When evangelicals also established the Christian Right at the end of the 1970s, Robertson played a relatively minor role, but the subsequent decline of its leading organization, the Moral Majority, and the impending end of the Reagan years brought him to prominence following his decision to pursue the 1988 Republican presidential nomination. While he was unsuccessful, an important effect of his campaign was the creation the following year of the Christian Coalition.
Concentrating much of its energies on opposition to abortion and homosexuality, the Coalition rapidly became a key component of the Republican Party and although it was to decline in the late 1990s (and Robertson to resign from its presidency in 2001), during the early years of the Clinton administration it was a central force in the resurgence of conservatism.
Shortly after the creation of the coalition, Robertson published a book in which he declared that in calling for a “New World Order,” President Bush was unknowingly carrying out the mission of a vast, global satanic conspiracy.
In arguing this, Robinson claimed that a conspiratorial elite could be traced back to the eighteenth century, when a secret society, the Illuminati, had plotted the French Revolution.
In the nineteenth century Illuminism had mutated into Marxism, while in the twentieth century the Bolshevik seizure of power in Russia had been secretly funded by European financiers. In later years, he argued, much of the work of the conspiracy was carried out by such organizations as the Council on Foreign Relations and the Trilateral Commission.
Initially little noticed outside the evangelical milieu, The New World Order began to attract attention following a front-page attack in a 1994 issue of the prestigious New York Review of Books. Authored by Michael Lind, a former conservative, it argued that Robertson’s work was not the usual brand of evangelical Protestant theology but originated instead in “the underground literature of far-right populism.”
He was supported by another former conservative, Jacob Heilbrunn, who convincingly demonstrated that Robertson had relied on material by the early-twentieth-century antisemitic conspiracist, Nesta Webster.
The New York Review’s attack drew angry replies from Robertson and other conservatives.

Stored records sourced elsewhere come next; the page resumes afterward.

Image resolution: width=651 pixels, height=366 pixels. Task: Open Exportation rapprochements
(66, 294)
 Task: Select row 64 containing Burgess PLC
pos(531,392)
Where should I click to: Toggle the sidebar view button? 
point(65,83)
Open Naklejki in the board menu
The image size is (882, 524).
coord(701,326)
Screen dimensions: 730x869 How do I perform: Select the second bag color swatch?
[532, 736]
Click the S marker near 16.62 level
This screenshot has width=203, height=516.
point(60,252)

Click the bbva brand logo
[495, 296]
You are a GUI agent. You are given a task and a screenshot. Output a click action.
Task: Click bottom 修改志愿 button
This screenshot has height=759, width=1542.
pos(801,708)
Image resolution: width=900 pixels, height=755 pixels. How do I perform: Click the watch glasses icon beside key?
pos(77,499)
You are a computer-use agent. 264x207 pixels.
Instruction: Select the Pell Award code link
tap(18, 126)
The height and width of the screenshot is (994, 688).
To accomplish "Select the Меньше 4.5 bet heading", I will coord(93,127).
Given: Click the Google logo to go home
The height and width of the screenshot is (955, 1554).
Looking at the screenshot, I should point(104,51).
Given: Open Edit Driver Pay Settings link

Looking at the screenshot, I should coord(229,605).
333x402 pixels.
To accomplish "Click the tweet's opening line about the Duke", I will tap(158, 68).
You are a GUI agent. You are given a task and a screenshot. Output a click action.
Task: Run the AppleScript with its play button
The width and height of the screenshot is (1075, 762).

Subsequently, Robertson blamed a research assistant for introducing Webster’s material into his work and he continued to deny any suggestion that he held antisemitic views.
A closer examination of both Robertson’s book and the writings of his critics shines a critical light on both sides of the argument. Robertson, while rightly pointing out his long record of support for Israel, had nonetheless produced a book that linked the Illuminati to the Rothschild family.
Conversely, Lind, who had suggested Robertson’s writings were “far more bizarre and sinister” than the conspiracist writings of the John Birch Society, missed both the Society’s praise for Robertson’s book and the strong links between what Robertson argued and what the Society had long believed.
Having itself drawn on Webster’s work, the Society had also been accused of antisemitism, and while both have denounced claims that conspiratorial forces are Jewish in origin, it is understandable that critics should take them to be antisemitic.
The situation is, however, more complicated, because conspiratorial claims that the hidden rulers of history are bankers, or Masons, or extraterrestrials might often be motivated by a racist view, but is not always necessarily so.
If Robertson has had the misfortune to have his conspiracy theory attacked more for what it did not say than what it did, he has also been accused of being a secret adherent of the New World Order, rather than an opponent.
In the 1980s, one conspiracy text with a considerable impact upon evangelicals was Constance Cumbey’s The Hidden Dangers of the Rainbow, which, like Robertson’s later volume, saw the New Age movement as part of Satan’s attack on Christianity.
In a later book, A Planned Deception, Cumbey suggested that Robertson’s announcement that he intended to provide live coverage of the Second Coming fitted well with a supposed New Age plan to launch a false Christ figure upon the world.